▶ **SOURCE DOCUMENT**
Welcome to Switzerland

23 September 2020

Adrian Brookes, solutions strategy and pre-sales director, Infovista

Adrian Brookes, solutions strategy and pre-sales director, Infovista

 

The software defined wide area networking (SD-WAN) industry is learning a thing or two from one of the most neutral and independent nations in the world.

The last few years’ have seen a shift in how we consume Information and Communications Technology. The move has been away from monolithic mainframes in enterprise owned datacentres and towards virtualised, scalable IT delivered from the cloud or through SaaS.

Combined with the vast amount of data that business and consumers both generate, the IT direction of travel has been focused on extending connectivity – both fixed and mobile – with as much performance and bandwidth as possible, and with a very keen eye on security.

When it comes to the WAN, although 20 years old, MPLS is still the preferred choice for many large enterprises. These leased circuits offer predictable and reliable IP transport. However, MPLS circuits that range between $200 to $500 per MB, per month – and more in certain locations - although dropping in cost in recent years’; are still an order of magnitude more expensive than Business Internet services delivered over widespread DSL technologies that have emerged over the last decade.
In an ideal world, enterprises would prefer to move away from MPLS to gain cost savings – or at least supplement these expensive core circuits with lower cost DSL or even mobile 5G technologies without the perceived risk around reliability. The answer for many organisations is the move to SD-WAN, a technology that according to Gartner’s definition “…provides dynamic, policy-based, application path selection across multiple WAN connections and supports service chaining for additional services such as WAN optimisation and firewalls.”

▶ **SUPPLIED MATERIAL**
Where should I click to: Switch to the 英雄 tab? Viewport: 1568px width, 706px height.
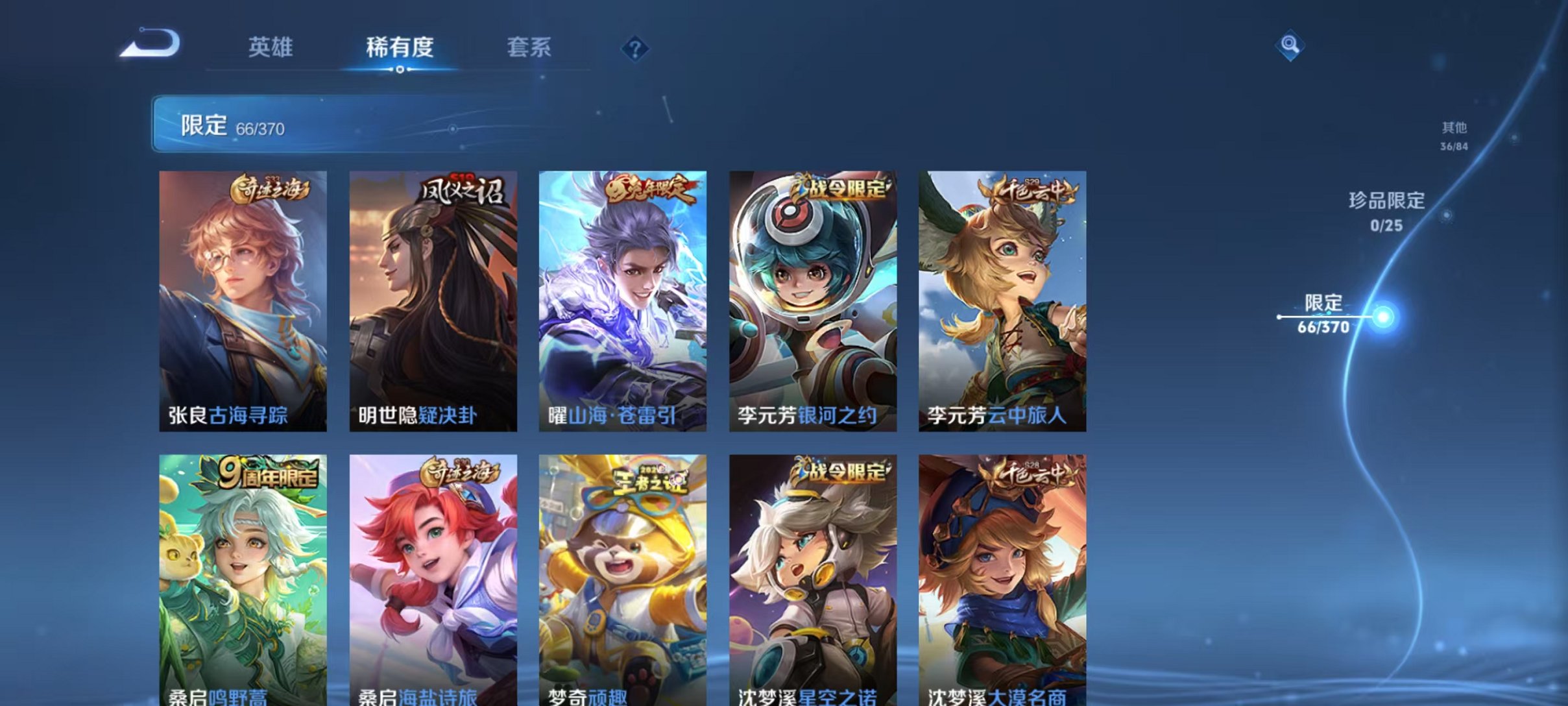pyautogui.click(x=270, y=47)
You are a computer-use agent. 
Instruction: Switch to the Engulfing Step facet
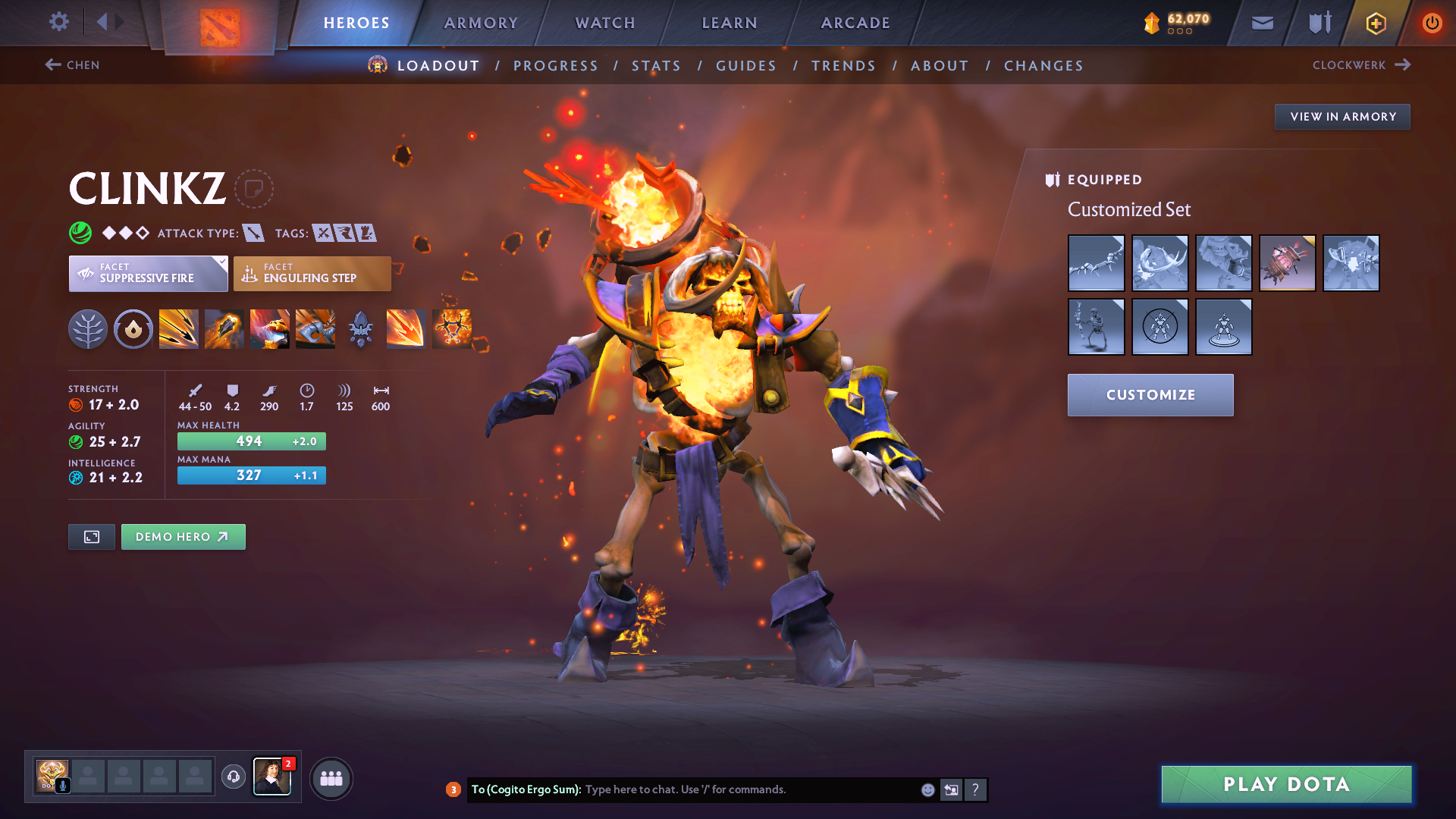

▶ **SHORT EXERCISE 1**
Retype the passage of the SD-WAN article that opens with the words containing "The software defined" and closes with "eye on security.".
▶ **SHORT EXERCISE 2**
According to the SD-WAN article, how old is MPLS?
Draw only on the SD-WAN article, not on the material.

▶ **WRITTEN ANSWER 1**
The software defined wide area networking (SD-WAN) industry is learning a thing or two from one of the most neutral and independent nations in the world.

The last few years’ have seen a shift in how we consume Information and Communications Technology. The move has been away from monolithic mainframes in enterprise owned datacentres and towards virtualised, scalable IT delivered from the cloud or through SaaS.

Combined with the vast amount of data that business and consumers both generate, the IT direction of travel has been focused on extending connectivity – both fixed and mobile – with as much performance and bandwidth as possible, and with a very keen eye on security.

▶ **WRITTEN ANSWER 2**
20 years old.